Wednesday, September 11, 2024

Grace and goodwill


We’re still enjoying unseasonably warm Spring weather. It’s been wonderful waking up to sunny blue skies. Even more so after enduring an unusually cold start to Winter. Long may it last.

We need a little sunshine in our lives right now. Sadly, barely three months after my mother’s death, Garry’s mother is now in her final weeks of life. Earlier this year Rhonda was diagnosed with terminal bile duct cancer and given months to live. Since then, her journey has been a textbook case of extraordinary grace and goodwill. 

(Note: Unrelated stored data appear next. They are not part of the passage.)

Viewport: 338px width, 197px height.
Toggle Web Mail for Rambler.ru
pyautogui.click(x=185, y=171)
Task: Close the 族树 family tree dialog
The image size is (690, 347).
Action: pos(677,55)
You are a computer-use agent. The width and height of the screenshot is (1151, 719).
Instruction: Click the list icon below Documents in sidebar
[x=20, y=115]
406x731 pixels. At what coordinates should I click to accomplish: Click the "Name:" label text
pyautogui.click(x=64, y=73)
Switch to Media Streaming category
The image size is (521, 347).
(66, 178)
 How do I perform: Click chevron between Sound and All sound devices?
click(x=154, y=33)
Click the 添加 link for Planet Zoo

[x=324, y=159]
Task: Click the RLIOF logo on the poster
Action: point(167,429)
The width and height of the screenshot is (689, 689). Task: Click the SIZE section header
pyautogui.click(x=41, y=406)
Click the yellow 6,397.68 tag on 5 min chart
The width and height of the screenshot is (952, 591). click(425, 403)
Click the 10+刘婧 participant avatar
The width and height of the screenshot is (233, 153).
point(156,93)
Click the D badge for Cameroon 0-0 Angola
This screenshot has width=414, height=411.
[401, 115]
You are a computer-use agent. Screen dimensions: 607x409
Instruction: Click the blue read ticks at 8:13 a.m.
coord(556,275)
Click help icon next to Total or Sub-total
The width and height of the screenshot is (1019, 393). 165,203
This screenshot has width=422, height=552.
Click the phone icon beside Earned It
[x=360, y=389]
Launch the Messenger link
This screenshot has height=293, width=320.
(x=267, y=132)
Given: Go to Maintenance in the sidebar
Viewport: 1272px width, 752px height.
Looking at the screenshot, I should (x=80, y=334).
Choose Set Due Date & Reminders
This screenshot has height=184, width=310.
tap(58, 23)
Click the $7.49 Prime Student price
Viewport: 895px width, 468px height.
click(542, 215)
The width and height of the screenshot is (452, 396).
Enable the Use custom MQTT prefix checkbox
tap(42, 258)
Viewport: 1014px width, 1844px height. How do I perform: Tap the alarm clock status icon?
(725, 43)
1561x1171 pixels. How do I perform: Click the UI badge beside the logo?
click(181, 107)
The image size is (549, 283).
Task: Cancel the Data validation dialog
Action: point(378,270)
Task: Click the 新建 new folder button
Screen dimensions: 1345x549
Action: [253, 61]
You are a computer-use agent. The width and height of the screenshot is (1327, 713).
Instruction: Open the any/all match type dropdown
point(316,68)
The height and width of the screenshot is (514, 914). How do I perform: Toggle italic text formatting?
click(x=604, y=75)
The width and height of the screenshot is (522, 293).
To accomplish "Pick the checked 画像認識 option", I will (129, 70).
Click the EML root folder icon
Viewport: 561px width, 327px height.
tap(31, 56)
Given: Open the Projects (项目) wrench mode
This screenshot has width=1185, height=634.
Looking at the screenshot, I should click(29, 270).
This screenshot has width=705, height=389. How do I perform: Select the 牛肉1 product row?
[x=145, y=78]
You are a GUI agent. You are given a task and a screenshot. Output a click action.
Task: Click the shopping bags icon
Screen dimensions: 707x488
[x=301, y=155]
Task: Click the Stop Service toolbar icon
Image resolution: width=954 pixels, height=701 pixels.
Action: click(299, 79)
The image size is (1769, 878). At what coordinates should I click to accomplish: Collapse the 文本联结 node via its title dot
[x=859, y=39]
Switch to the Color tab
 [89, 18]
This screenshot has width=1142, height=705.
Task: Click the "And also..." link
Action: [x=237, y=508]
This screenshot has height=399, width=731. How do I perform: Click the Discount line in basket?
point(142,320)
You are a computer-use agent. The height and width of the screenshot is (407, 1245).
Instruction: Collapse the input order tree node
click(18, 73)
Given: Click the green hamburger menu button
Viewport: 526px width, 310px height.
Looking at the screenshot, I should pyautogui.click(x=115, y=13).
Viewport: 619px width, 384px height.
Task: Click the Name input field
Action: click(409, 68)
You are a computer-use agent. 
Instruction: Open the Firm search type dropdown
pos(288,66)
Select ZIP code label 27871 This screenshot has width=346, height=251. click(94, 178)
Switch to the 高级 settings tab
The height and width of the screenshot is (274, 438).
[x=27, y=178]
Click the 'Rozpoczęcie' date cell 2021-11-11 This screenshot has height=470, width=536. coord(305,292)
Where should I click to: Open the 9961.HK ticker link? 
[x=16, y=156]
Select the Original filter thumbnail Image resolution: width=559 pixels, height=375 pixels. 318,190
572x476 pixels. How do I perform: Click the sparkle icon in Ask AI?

Rhonda has used the time judiciously to organise her affairs. She’s helped Murray prepare for life without her, planned her funeral and spent quality time with family. Along the way, she’s undertaken three rounds of palliative chemotherapy to manage her symptoms, including fluid continuously building up in her abdominal cavity.

As the months pass her journey is becoming more fraught. In early August she went into hospital after an opportunistic infection took its toll. She spent 16 days on the ward before finally being discharged. Her time at home lasted eight days before a second opportunistic infection sent her back to hospital. This time to stay.

On each occasion, there were days we all thought we'd said our last goodbye. However, Rhonda has bounced back, albeit weaker and a little less mobile than before. Garry now spends several hours with her in the evening most days, while Murray visits from mid-morning to mid-afternoon.


The family is still enjoying some precious moments - like the Mother's Day celebrations we enjoyed in May - and Murray's birthday today. The photo above was taken in May.

Rhonda's been granted a rare gift. She's had time to frame her thoughts, share memories most precious to her, express regret for things left undone, or unsaid, and offer sage advice for those around her. This remarkable time of closure is proving therapeutic for everyone, myself included.  I've certainly come to appreciate the depth of her character in ways I'd failed to comprehend until now.

I envy the Smiths. My family never had this experience with either of my parents. Dad was in total denial until the bitter end. He’d never talk about how he was feeling or what mattered most to him while Mum’s advanced dementia stopped her from articulating anything meaningful beyond a fleeting, wry smile.

No doubt we have some heart-breaking days ahead. However, for now, we’re celebrating Rhonda’s kindness, generosity of spirit, and genuine warmth – with her still in the room.

UPDATE: 14 September 
Garry and I visited Rhonda in the hospital tonight. Sadly, the end is very near. We have 2-4 days left at best. It’s confronting, and a little overwhelming, going through all this again so soon after my own mother’s death.